Mais la famille Dreyfus, convaincue de l’innocence du capitaine, cherchait de son côté. Elle allait entreprendre une campagne de réhabilitation. La première et courageuse brochure de Bernard Lazare, qui allait paraître en novembre 1896, était en préparation.

Une sourde agitation commençait ; et le colonel Picquart suppliait l’État-Major de ne pas se laisser devancer, de ne pas se laisser enlever la direction de l’affaire. Puisqu’une erreur judiciaire avait été commise par des officiers, il fallait que ce fût l’armée elle-même qui eût l’initiative et l’honneur de la réparation.

Seul, l’État-Major, ayant des éléments sérieux et des moyens décisifs d’information, pouvait mener à bonne fin l’œuvre de justice, qui s’égarerait au dehors et se perdrait. Voilà le langage que le colonel Picquart tenait à ses chefs.

Le 9 septembre 1896, il écrivait au général Gonse :

Mon Général

J’ai lu attentivement votre lettre et je suivrai scrupuleusement vos instructions. Mais je crois devoir vous dire ceci : De nombreux indices et un fait grave dont je vous parlerai à votre retour me montre que le moment est proche où des gens qui ont la conviction qu’on s’est trompé à leur égard vont tout tenter et faire un gros scandale.

Je crois avoir fait le nécessaire pour que l’initiative vienne de nous.

Si l’on perd trop de temps, l’initiative viendra d’ailleurs, ce qui, abstraction faite de considérations plus élevées, ne nous donnera pas le beau rôle.

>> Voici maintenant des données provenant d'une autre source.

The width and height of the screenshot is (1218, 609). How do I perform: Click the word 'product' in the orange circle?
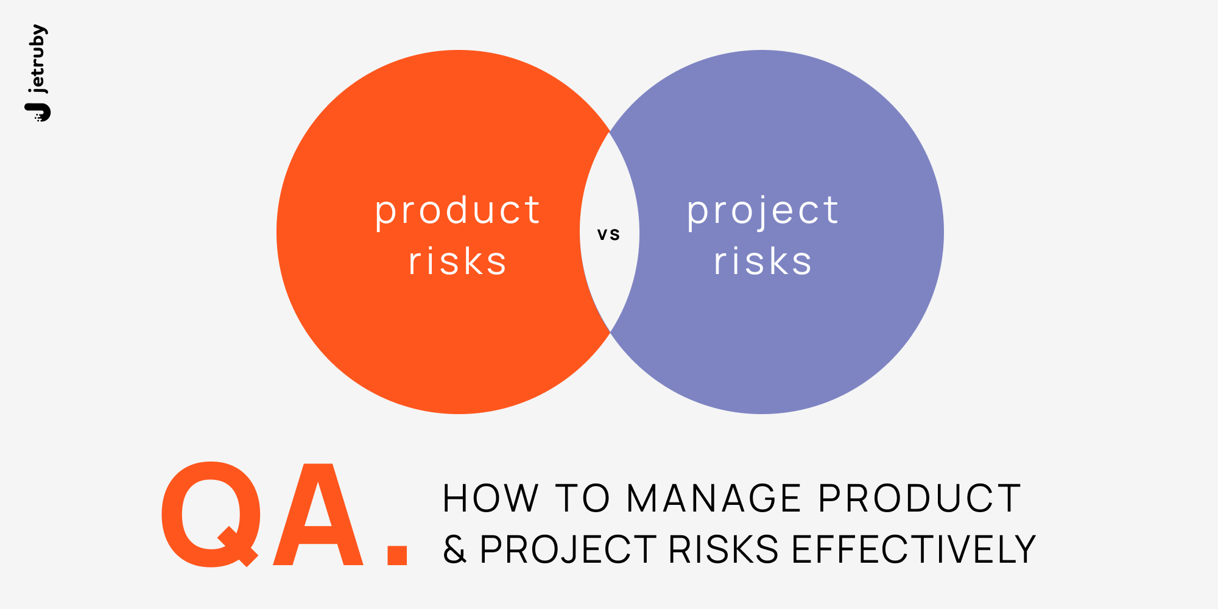457,211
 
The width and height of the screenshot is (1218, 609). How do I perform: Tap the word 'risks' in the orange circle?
457,262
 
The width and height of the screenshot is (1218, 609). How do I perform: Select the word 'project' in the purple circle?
762,211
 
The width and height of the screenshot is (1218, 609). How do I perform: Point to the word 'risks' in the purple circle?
762,262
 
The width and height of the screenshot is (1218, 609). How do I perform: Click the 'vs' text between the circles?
608,234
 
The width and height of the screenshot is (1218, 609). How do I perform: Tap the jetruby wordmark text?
38,59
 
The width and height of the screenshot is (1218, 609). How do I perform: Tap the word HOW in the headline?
490,499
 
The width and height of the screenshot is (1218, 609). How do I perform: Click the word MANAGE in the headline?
714,499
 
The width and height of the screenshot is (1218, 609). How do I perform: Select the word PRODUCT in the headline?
919,499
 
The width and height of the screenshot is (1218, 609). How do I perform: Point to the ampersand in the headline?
454,549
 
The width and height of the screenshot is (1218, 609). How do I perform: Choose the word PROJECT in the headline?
568,549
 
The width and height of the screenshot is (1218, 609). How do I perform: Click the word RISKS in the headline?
723,549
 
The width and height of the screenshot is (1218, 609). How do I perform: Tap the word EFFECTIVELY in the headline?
914,549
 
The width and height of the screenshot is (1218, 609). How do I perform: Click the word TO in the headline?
582,499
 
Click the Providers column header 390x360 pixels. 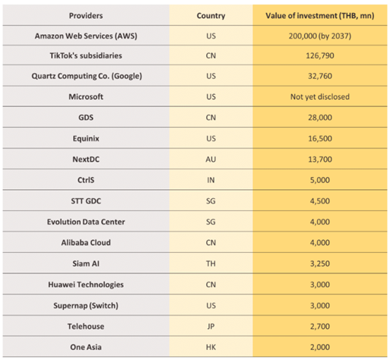click(x=86, y=16)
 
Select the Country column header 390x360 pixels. click(x=211, y=16)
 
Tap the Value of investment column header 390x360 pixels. click(x=320, y=16)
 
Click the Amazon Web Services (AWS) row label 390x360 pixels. click(x=86, y=36)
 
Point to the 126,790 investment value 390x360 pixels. click(x=320, y=55)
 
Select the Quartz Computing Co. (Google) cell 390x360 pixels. click(x=87, y=76)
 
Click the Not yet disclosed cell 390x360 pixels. click(x=320, y=96)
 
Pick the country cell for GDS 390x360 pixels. click(x=211, y=118)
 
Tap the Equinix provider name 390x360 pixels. click(x=86, y=138)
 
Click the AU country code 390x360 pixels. click(x=211, y=159)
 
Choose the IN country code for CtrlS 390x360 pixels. click(x=211, y=180)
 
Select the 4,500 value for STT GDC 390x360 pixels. click(x=320, y=201)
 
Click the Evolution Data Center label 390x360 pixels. click(x=86, y=222)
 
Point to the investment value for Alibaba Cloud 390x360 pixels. click(x=320, y=242)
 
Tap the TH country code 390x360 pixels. click(x=211, y=264)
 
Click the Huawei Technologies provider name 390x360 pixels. click(x=86, y=285)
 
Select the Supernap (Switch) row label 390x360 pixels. click(x=86, y=305)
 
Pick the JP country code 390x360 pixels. click(x=211, y=327)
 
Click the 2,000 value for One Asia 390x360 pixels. click(x=320, y=347)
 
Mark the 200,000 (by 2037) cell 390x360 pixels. click(x=320, y=36)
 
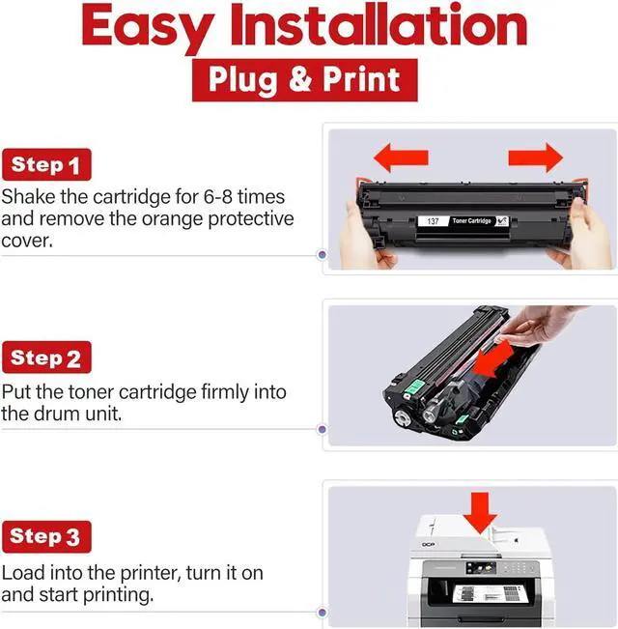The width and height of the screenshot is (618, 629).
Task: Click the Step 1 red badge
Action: (46, 164)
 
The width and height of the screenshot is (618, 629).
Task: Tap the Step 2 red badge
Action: (46, 357)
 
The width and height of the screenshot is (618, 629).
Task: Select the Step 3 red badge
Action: (46, 537)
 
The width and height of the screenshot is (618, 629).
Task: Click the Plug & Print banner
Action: (304, 80)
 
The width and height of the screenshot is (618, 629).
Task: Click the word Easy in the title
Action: (148, 27)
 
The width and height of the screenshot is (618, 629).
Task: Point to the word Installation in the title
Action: (378, 24)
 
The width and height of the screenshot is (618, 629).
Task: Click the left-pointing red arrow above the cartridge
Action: (401, 157)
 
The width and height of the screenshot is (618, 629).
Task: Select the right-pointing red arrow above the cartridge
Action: (536, 157)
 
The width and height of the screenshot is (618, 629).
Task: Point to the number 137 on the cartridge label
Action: (433, 221)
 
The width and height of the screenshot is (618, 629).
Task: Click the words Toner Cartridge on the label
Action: (472, 220)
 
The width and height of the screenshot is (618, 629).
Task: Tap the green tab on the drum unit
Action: (415, 387)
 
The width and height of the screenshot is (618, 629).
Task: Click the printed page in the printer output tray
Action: (491, 593)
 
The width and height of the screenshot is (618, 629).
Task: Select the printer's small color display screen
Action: (481, 567)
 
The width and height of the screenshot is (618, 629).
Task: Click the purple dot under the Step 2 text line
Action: (322, 430)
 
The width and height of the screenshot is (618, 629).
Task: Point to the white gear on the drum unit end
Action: (402, 417)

Je dois ajouter que ces gens-là ne me paraissent pas informés comme nous le sommes et que leur tentative me paraît devoir aboutir à un gros gâchis, un scandale ; un gros bruit qui n’amènera pourtant pas la clarté : Ce sera une crise fâcheuse inutile et qu’on pourrait éviter en faisant justice à temps.

Veuillez, etc.

Picquart.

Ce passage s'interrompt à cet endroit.